━━ STORED RECORDS
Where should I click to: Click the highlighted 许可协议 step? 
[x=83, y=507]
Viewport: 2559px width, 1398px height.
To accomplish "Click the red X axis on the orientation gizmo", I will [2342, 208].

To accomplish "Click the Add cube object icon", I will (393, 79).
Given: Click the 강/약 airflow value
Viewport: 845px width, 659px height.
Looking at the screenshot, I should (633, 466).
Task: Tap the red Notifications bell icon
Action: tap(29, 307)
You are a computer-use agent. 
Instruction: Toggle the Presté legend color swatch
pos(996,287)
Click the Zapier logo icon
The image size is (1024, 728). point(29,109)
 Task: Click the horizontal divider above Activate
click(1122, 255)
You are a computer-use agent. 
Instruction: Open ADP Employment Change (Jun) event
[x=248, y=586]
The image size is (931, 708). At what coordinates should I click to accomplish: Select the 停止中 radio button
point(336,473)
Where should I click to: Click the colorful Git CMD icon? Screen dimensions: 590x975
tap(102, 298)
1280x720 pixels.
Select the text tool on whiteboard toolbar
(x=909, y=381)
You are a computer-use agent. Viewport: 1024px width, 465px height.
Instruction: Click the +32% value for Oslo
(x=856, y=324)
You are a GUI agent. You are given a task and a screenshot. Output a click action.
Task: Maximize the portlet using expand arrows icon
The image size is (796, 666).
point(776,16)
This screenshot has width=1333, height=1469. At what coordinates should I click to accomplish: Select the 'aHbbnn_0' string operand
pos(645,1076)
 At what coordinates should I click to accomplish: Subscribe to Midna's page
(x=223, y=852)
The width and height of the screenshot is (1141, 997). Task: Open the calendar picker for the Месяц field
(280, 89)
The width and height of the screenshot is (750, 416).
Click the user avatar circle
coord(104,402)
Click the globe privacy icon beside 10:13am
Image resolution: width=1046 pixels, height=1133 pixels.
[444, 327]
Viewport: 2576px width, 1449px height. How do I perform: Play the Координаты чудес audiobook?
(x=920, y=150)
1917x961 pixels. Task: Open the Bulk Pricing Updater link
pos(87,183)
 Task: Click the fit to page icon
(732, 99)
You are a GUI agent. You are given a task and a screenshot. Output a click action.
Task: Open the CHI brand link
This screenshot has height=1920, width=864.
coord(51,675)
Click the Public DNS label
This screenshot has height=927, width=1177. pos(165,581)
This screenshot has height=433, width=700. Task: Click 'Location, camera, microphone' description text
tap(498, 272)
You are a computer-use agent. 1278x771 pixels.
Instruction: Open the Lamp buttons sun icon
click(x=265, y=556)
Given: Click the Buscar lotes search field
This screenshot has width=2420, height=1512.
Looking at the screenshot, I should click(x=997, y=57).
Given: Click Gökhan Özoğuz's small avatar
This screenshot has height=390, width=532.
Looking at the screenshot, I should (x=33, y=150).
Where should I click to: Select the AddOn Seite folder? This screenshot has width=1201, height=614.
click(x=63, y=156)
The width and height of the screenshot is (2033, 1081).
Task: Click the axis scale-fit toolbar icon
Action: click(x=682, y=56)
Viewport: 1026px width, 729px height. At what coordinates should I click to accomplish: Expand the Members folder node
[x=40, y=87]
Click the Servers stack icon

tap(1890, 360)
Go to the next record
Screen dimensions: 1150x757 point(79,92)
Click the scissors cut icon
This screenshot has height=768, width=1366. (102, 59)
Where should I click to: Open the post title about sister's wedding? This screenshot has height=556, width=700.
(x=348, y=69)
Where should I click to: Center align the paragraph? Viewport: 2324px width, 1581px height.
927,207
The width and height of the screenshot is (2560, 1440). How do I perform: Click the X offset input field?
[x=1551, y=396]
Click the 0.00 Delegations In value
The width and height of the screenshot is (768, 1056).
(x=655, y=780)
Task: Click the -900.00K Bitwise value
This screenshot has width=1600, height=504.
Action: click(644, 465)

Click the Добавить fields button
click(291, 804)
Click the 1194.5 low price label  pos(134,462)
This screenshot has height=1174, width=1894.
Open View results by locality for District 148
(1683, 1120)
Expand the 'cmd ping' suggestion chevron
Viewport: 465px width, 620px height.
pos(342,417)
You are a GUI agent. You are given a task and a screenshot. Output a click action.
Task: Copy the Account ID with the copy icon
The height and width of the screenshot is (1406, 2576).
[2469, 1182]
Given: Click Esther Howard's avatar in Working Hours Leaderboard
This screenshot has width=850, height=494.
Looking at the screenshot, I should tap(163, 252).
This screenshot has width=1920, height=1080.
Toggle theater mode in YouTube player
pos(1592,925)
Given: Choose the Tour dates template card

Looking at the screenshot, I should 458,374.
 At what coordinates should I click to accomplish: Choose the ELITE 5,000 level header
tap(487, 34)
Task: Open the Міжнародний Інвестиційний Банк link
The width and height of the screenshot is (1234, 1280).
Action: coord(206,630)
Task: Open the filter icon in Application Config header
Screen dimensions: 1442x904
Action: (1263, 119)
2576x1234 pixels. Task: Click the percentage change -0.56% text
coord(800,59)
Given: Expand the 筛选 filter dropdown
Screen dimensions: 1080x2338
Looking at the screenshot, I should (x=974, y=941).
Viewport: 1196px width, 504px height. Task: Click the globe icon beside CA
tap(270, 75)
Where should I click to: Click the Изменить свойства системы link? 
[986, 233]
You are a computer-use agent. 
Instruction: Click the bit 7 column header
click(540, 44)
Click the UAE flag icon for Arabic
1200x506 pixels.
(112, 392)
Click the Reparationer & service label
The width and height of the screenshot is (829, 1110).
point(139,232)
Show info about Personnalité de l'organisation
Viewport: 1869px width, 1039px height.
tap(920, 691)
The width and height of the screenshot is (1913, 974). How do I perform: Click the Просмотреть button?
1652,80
━━━━
- _WHAT YOU WILL DO_
Please reproduce the listing above in full, swapping every "computer-use agent" for "screen-control agent" and leaving everything else as it is.

- _REPLY_
Where should I click to: Click the highlighted 许可协议 step? 
[x=83, y=507]
Viewport: 2559px width, 1398px height.
To accomplish "Click the red X axis on the orientation gizmo", I will [2342, 208].

To accomplish "Click the Add cube object icon", I will (393, 79).
Given: Click the 강/약 airflow value
Viewport: 845px width, 659px height.
Looking at the screenshot, I should (633, 466).
Task: Tap the red Notifications bell icon
Action: tap(29, 307)
You are a screen-control agent. 
Instruction: Toggle the Presté legend color swatch
pos(996,287)
Click the Zapier logo icon
The image size is (1024, 728). point(29,109)
 Task: Click the horizontal divider above Activate
click(1122, 255)
You are a screen-control agent. 
Instruction: Open ADP Employment Change (Jun) event
[x=248, y=586]
The image size is (931, 708). At what coordinates should I click to accomplish: Select the 停止中 radio button
point(336,473)
Where should I click to: Click the colorful Git CMD icon? Screen dimensions: 590x975
tap(102, 298)
1280x720 pixels.
Select the text tool on whiteboard toolbar
(x=909, y=381)
You are a screen-control agent. Viewport: 1024px width, 465px height.
Instruction: Click the +32% value for Oslo
(x=856, y=324)
You are a GUI agent. You are given a task and a screenshot. Output a click action.
Task: Maximize the portlet using expand arrows icon
The image size is (796, 666).
point(776,16)
This screenshot has width=1333, height=1469. At what coordinates should I click to accomplish: Select the 'aHbbnn_0' string operand
pos(645,1076)
 At what coordinates should I click to accomplish: Subscribe to Midna's page
(x=223, y=852)
The width and height of the screenshot is (1141, 997). Task: Open the calendar picker for the Месяц field
(280, 89)
The width and height of the screenshot is (750, 416).
Click the user avatar circle
coord(104,402)
Click the globe privacy icon beside 10:13am
Image resolution: width=1046 pixels, height=1133 pixels.
[444, 327]
Viewport: 2576px width, 1449px height. How do I perform: Play the Координаты чудес audiobook?
(x=920, y=150)
1917x961 pixels. Task: Open the Bulk Pricing Updater link
pos(87,183)
 Task: Click the fit to page icon
(732, 99)
You are a GUI agent. You are given a task and a screenshot. Output a click action.
Task: Open the CHI brand link
This screenshot has height=1920, width=864.
coord(51,675)
Click the Public DNS label
This screenshot has height=927, width=1177. pos(165,581)
This screenshot has height=433, width=700. Task: Click 'Location, camera, microphone' description text
tap(498, 272)
You are a screen-control agent. 1278x771 pixels.
Instruction: Open the Lamp buttons sun icon
click(x=265, y=556)
Given: Click the Buscar lotes search field
This screenshot has width=2420, height=1512.
Looking at the screenshot, I should click(x=997, y=57).
Given: Click Gökhan Özoğuz's small avatar
This screenshot has height=390, width=532.
Looking at the screenshot, I should (x=33, y=150).
Where should I click to: Select the AddOn Seite folder? This screenshot has width=1201, height=614.
click(x=63, y=156)
The width and height of the screenshot is (2033, 1081).
Task: Click the axis scale-fit toolbar icon
Action: click(x=682, y=56)
Viewport: 1026px width, 729px height. At what coordinates should I click to accomplish: Expand the Members folder node
[x=40, y=87]
Click the Servers stack icon

tap(1890, 360)
Go to the next record
Screen dimensions: 1150x757 point(79,92)
Click the scissors cut icon
This screenshot has height=768, width=1366. (102, 59)
Where should I click to: Open the post title about sister's wedding? This screenshot has height=556, width=700.
(x=348, y=69)
Where should I click to: Center align the paragraph? Viewport: 2324px width, 1581px height.
927,207
The width and height of the screenshot is (2560, 1440). How do I perform: Click the X offset input field?
[x=1551, y=396]
Click the 0.00 Delegations In value
The width and height of the screenshot is (768, 1056).
(x=655, y=780)
Task: Click the -900.00K Bitwise value
This screenshot has width=1600, height=504.
Action: click(644, 465)

Click the Добавить fields button
click(291, 804)
Click the 1194.5 low price label  pos(134,462)
This screenshot has height=1174, width=1894.
Open View results by locality for District 148
(1683, 1120)
Expand the 'cmd ping' suggestion chevron
Viewport: 465px width, 620px height.
pos(342,417)
You are a GUI agent. You are given a task and a screenshot. Output a click action.
Task: Copy the Account ID with the copy icon
The height and width of the screenshot is (1406, 2576).
[2469, 1182]
Given: Click Esther Howard's avatar in Working Hours Leaderboard
This screenshot has width=850, height=494.
Looking at the screenshot, I should tap(163, 252).
This screenshot has width=1920, height=1080.
Toggle theater mode in YouTube player
pos(1592,925)
Given: Choose the Tour dates template card

Looking at the screenshot, I should 458,374.
 At what coordinates should I click to accomplish: Choose the ELITE 5,000 level header
tap(487, 34)
Task: Open the Міжнародний Інвестиційний Банк link
The width and height of the screenshot is (1234, 1280).
Action: coord(206,630)
Task: Open the filter icon in Application Config header
Screen dimensions: 1442x904
Action: (1263, 119)
2576x1234 pixels. Task: Click the percentage change -0.56% text
coord(800,59)
Given: Expand the 筛选 filter dropdown
Screen dimensions: 1080x2338
Looking at the screenshot, I should (x=974, y=941).
Viewport: 1196px width, 504px height. Task: Click the globe icon beside CA
tap(270, 75)
Where should I click to: Click the Изменить свойства системы link? 
[986, 233]
You are a screen-control agent. 
Instruction: Click the bit 7 column header
click(540, 44)
Click the UAE flag icon for Arabic
1200x506 pixels.
(112, 392)
Click the Reparationer & service label
The width and height of the screenshot is (829, 1110).
point(139,232)
Show info about Personnalité de l'organisation
Viewport: 1869px width, 1039px height.
tap(920, 691)
The width and height of the screenshot is (1913, 974). How do I perform: Click the Просмотреть button?
1652,80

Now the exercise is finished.